_GOAL OF THE EXERCISE_
Leave every image out, and print the remaining lines below exactly.

___ DATASET RECORDS

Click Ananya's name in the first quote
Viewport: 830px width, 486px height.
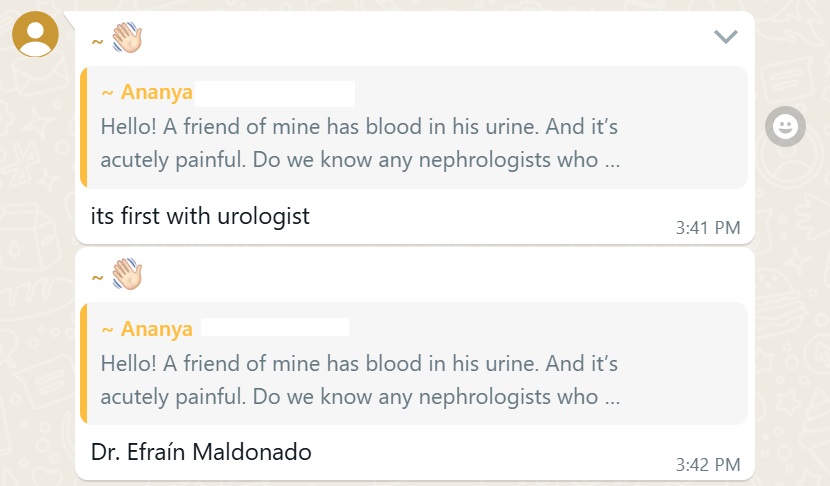pyautogui.click(x=156, y=92)
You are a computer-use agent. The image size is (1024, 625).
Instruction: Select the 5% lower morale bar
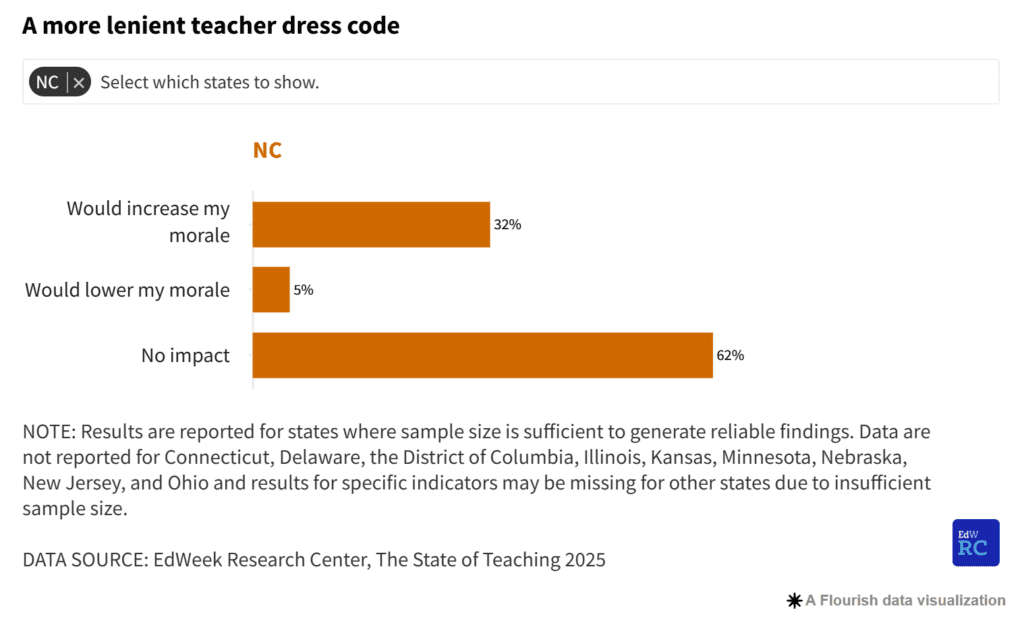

______

_YOUR SOLUTION_
Click Ananya's name in the first quote
Viewport: 830px width, 486px height.
pyautogui.click(x=156, y=92)
You are a computer-use agent. The image size is (1024, 625).
Instruction: Select the 5% lower morale bar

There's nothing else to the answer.